Había tenido un día normal. Uno cualquiera, si acaso más tranquilo de
costumbre. Una siesta premeditada de más de una hora podría ser el único
detalle digno de mención de un día sin pena ni gloria. Sin embargo, ahora está
pensando en la posibilidad de tomar una píldora de Lorazepam Normon. Tiene
miedo a no conciliar el sueño. Esto hace unos años no le importaba tanto. “Si
no puedes dormir te jodes y punto”, decía entoces.

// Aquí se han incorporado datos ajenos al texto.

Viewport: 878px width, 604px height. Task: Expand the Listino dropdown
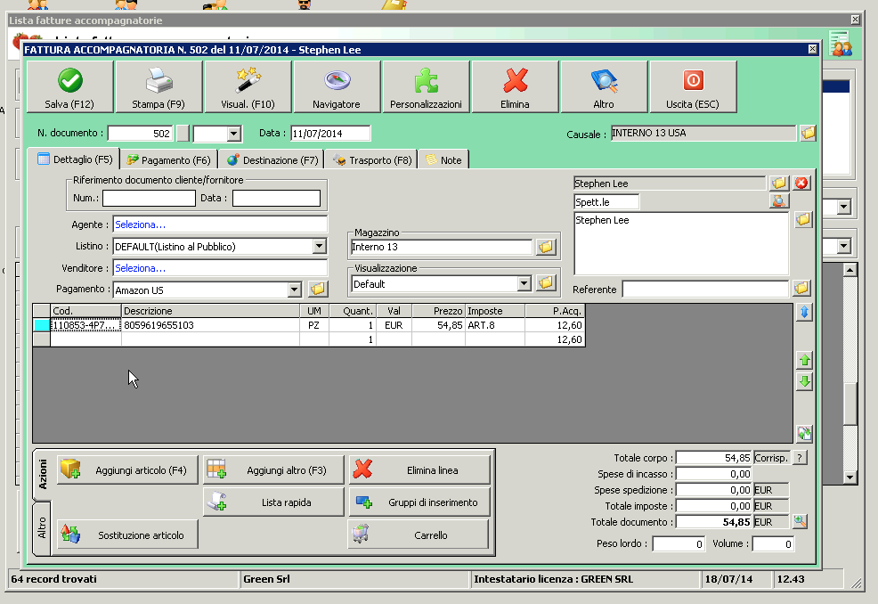pyautogui.click(x=319, y=247)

Se ha autoimpuesto leer de nuevo una historia de la filosofía. No porque
prefiera este tipo de lecturas, sino
porque se siente perdido en la dirección en la que va el mundo. Desde hace un
tiempo hasta este día cualquiera es como si se hubiese parado el reloj de su
pensamiento y no para de preguntarse insistentemente por qué la gente se empeña
tanto en hacer cosas. Se pregunta entre otras muchas incógnitas por qué quienes
escriben están tan obsesionados en publicar, por qué escritores y escritoras
casi inútiles gastan enormes energías en la publicación.
Este año su cumpleaños cae en martes. El peor día de la semana, piensa.

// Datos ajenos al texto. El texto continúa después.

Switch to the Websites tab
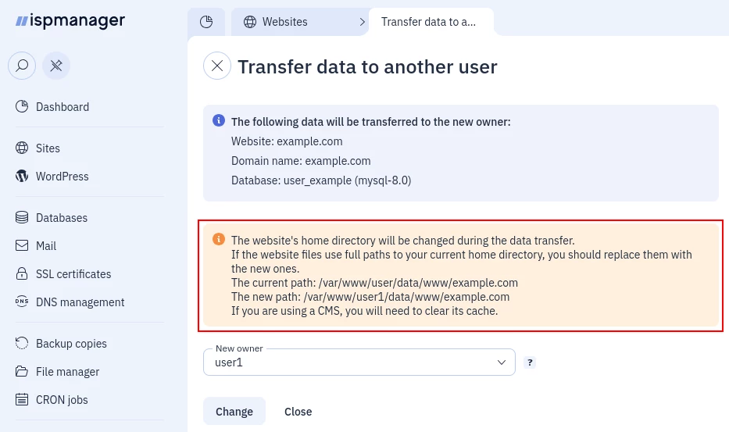 [x=284, y=22]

Sin motivo ninguno, él nunca ha planeado jamás nada para esta efemérides,
siente deseos de hacer algo distinto, algo nuevo, algo que nunca ha probado,
desconocido, situado más allá de lo orgásmico. Siente que hay demasiado aire en
el interior de su estómago. Sus músculos gemelos comienzan a temblar. Una
sensación que últimamente empieza a resultarle familiar. Sus pies hacen
movimientos extraños a su voluntad. Su cuerpo pesa toneladas, y no comprende
cómo la butaca sobre la está sentado es capaz de resistir todo ese peso.
Mira la tableta de Lorazepam Normon. Podría tomársela entera y así
segregarse del mismísimo anarquismo. Por un momento cree que el suicidio
derrotaría a la poesía. No así a los poetas antisistema, para los que el vulgo,
las víctimas, son el alimento de sus egos.